终于可以基于Apple的M1芯片来对神经网络训练做GPU加速了。
根据PyTorch文档信息,PyTorch v1.12开始支持在Apple M1系列芯片上进行GPU加速的神经网络训练。安装时有以下要求:
PyTorch安装脚本:
conda install pytorch torchvision torchaudio -c pytorch
安装完成后,在Terminal上进入python环境,通过以下方式确认python是否为arm64架构。
Python 3.10.4 (main, Mar 31 2022, 03:37:37) [Clang 12.0.0 ] on darwin
Type "help", "copyright", "credits" or "license" for more information.
>>> import platform
>>> print(platform.uname()[4])
arm64
通过以下方式确认是否可以使用Apple芯片的GPU加速。
Python 3.10.4 (main, Mar 31 2022, 03:37:37) [Clang 12.0.0 ] on darwin
Type "help", "copyright", "credits" or "license" for more information.
>>> import torch
>>> torch.backends.mps.is_available()
True
如果torch.backends.mps.is_available()返回True,则表示MPS后端可用,可以进行GPU加速。
在本章节中实现一个卷积神经网络,运行MNIST数据集,并测试用例分别在M1芯片的CPU和MPS设备上的运行时间。代码如下所示:
import torch
from torch.utils.data import DataLoader
from torchvision import datasets, transforms
import datetime
class Net(torch.nn.Module):
def __init__(self):
super(Net, self).__init__()
# 卷积层#1
self.conv1 = torch.nn.Conv2d(1, 10, kernel_size=5)
# 卷积层#2
self.conv2 = torch.nn.Conv2d(10, 20, kernel_size=5)
# 池化层
self.pooling = torch.nn.MaxPool2d(2)
# 全连接层
self.fc = torch.nn.Linear(320, 10)
def forward(self, x):
batch_size = x.size(0)
x = torch.functional.F.relu(self.pooling(self.conv1(x)))
x = torch.functional.F.relu(self.pooling(self.conv2(x)))
x = x.view(batch_size, -1)
return self.fc(x)
def train(epoch_num, dev):
running_loss = 0.0
data_cnt = 0
for i, (data, target) in enumerate(train_loader, 0):
inputs, label = data.to(dev), target.to(dev)
y_pred = model(inputs)
loss = criterion(y_pred, label)
optimizer.zero_grad()
loss.backward()
optimizer.step()
running_loss += loss.item()
data_cnt += 1
print('[#%d] loss: %.3f' % (epoch_num + 1, running_loss / data_cnt))
def test(dev):
correct = 0
total = 0
with torch.no_grad():
for data, target in test_loader:
inputs, label = data.to(dev), target.to(dev)
y_pred = model(inputs)
_, predicted = torch.max(y_pred.data, dim=1)
total += label.size(0)
correct += (predicted == label).sum().item()
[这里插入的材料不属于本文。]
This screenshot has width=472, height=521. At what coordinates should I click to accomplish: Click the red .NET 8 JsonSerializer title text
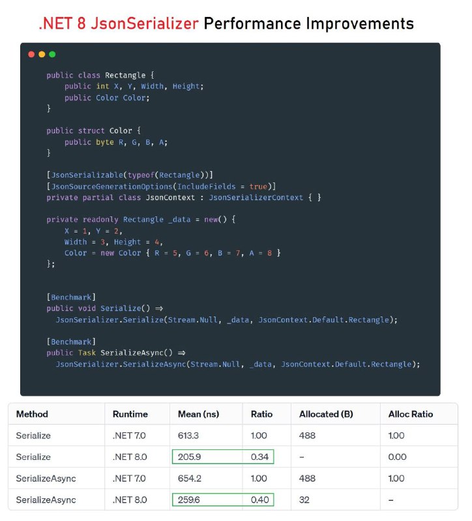[119, 23]
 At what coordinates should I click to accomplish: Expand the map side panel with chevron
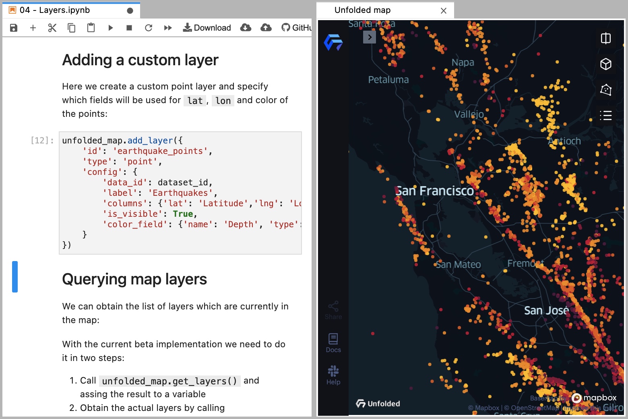tap(370, 37)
print('Accuracy on test set: %d %%' % (100 * correct / total))
if __name__ == '__main__':
start_time = datetime.datetime.now()
device = torch.device("mps") # 运行在cpu时,修改为"cpu"
print("Using Device: {}".format(device))
transform = transforms.Compose([transforms.ToTensor(), transforms.Normalize((0.1307,), (0.3081,))])
train_data = datasets.MNIST(root='../data/mnist', train=True, download=False, transform=transform)
test_data = datasets.MNIST(root='../data/mnist', train=False, download=False, transform=transform)
train_loader = DataLoader(train_data, batch_size=128, shuffle=True)
test_loader = DataLoader(test_data, batch_size=128, shuffle=True)
model = Net().to(device)
criterion = torch.nn.CrossEntropyLoss(reduction='mean')
optimizer = torch.optim.SGD(model.parameters(), lr=0.01)
for epoch in range(10):
train(epoch, device)
test(device)
end_time = datetime.datetime.now()
print('time cost: %f seconds' % (end_time - start_time).seconds)
运行时间统计如下:
device | time (s) |
cpu | 142 |
mps | 58 |
由表中数据可知,M1 Pro芯片上GPU相比CPU的加速比为2.45。当然,这个加速比可能随使用场景等会发生变化,本文主要想说明确实可以使用M1芯片上的GPU进行神经网络训练了。